Le vieux Peyrol fit un geste vraiment accentué. « Que voulez-vous dire ? demanda-t-il. Où l’avez-vous vue ?
– La chambre où l’on m’a mis à coucher hier soir n’a qu’une fenêtre et je m’y étais posté pour regarder dehors. Je suis ici pour cela, n’est-ce pas, pour guetter ? Je venais de me réveiller en sursaut et, une fois éveillé, j’étais allé à la fenêtre, et je guettais.
– On ne voit pas d’ombres en l’air, grommela le vieux Peyrol.
– Non, mais on en voit par terre, et assez noires même, quand la lune est pleine ; la sienne s’allongeait sur cet espace découvert, depuis le coin de la maison.
– La patronne ! s’écria Peyrol à voix basse. Impossible !
– La vieille qui passe sa vie dans la cuisine se promène-t-elle ainsi ? Les femmes du village viennent-elles se promener jusqu’ici ? demanda calmement l’officier. Vous n’êtes pas sans connaître les habitudes des gens. C’était une ombre de femme. La lune étant à l’ouest, l’ombre glissa de biais depuis ce coin-ci de la maison, puis se retira en glissant. Je sais reconnaître son ombre, quand je la vois.
– Avez-vous entendu quoi que ce soit ? » demanda Peyrol après un moment d’hésitation visible.
« La fenêtre étant ouverte, j’entendais quelqu’un ronfler. Cela ne pouvait pas être vous, vous logez trop haut. D’ailleurs, à en juger par le ronflement », ajouta-t-il d’un ton sarcastique, « ce devait être quelqu’un qui avait la conscience tranquille. Ce n’est pas votre genre, vieil écumeur des mers ! car, voyez-vous, c’est ce que vous êtes, malgré votre brevet de canonnier. » Il regarda le vieux Peyrol du coin de l’œil. « Qu’est-ce qui vous donne cet air si préoccupé ?

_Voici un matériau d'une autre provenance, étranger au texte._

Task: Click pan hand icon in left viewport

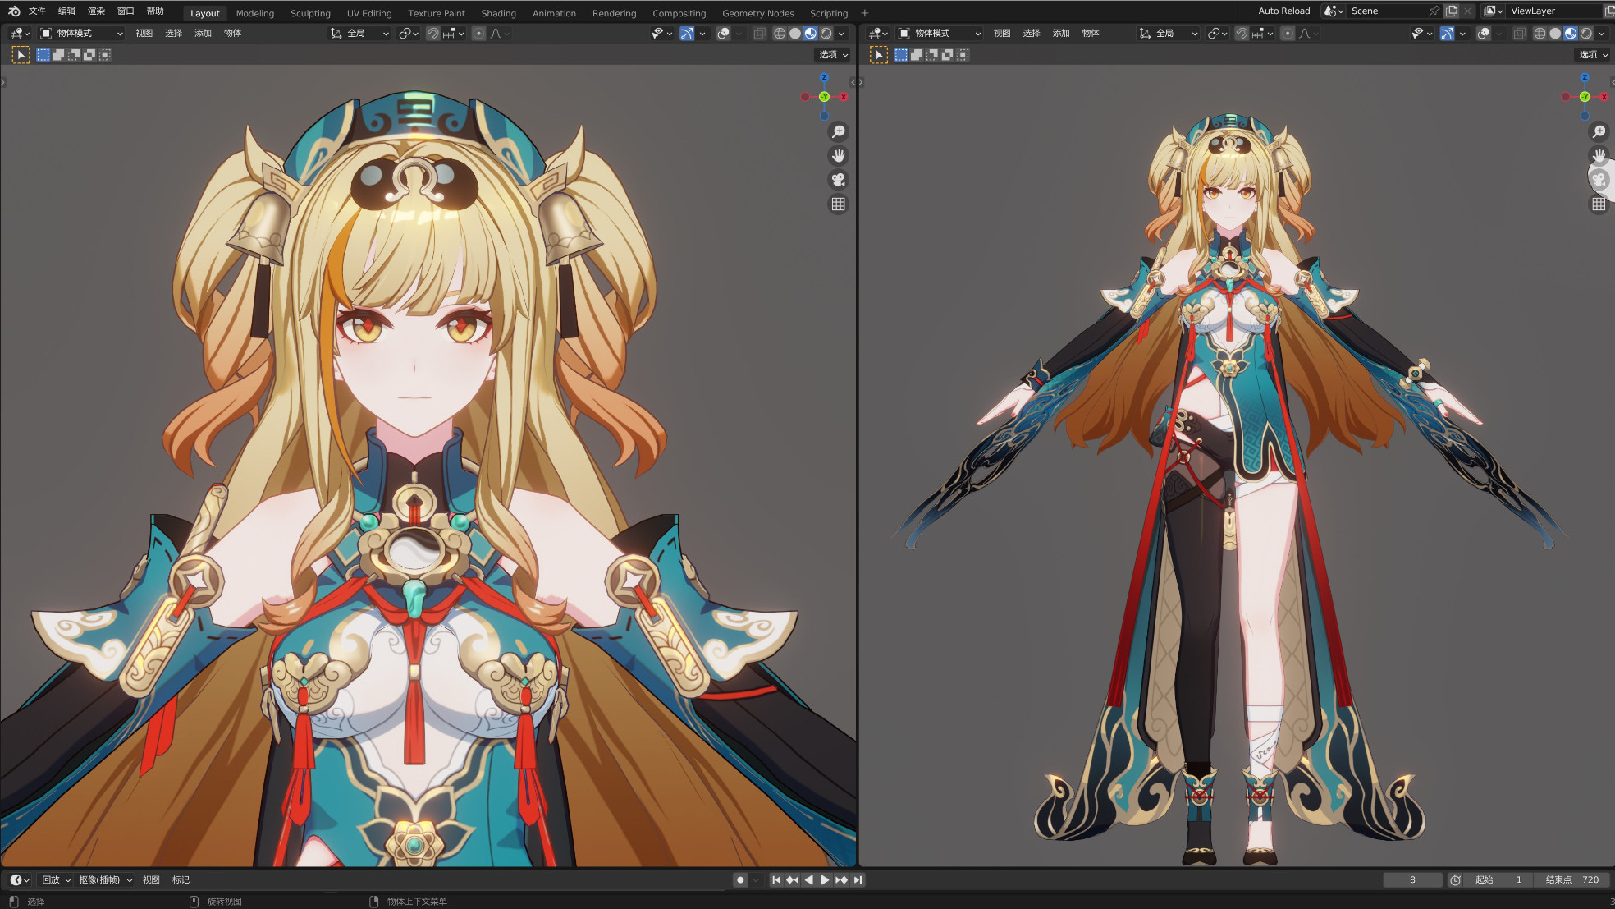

– Elle se promène, c’est indéniable », murmura Peyrol sans essayer de dissimuler son trouble.
« Évidemment. Je suis capable de reconnaître une ombre quand j’en vois une ; et quand je l’ai vue cela ne m’a pas fait peur, pas moitié autant que mon seul récit semble vous avoir fait peur. Tout de même, votre sans-culotte d’ami doit avoir un sacré sommeil ; tous ces pourvoyeurs de guillotine vous ont une conscience républicaine de premier ordre, à l’épreuve du feu. Je les ai vus à l’œuvre dans le Nord, quand j’étais enfant, et que je courais pieds nus dans les ruisseaux.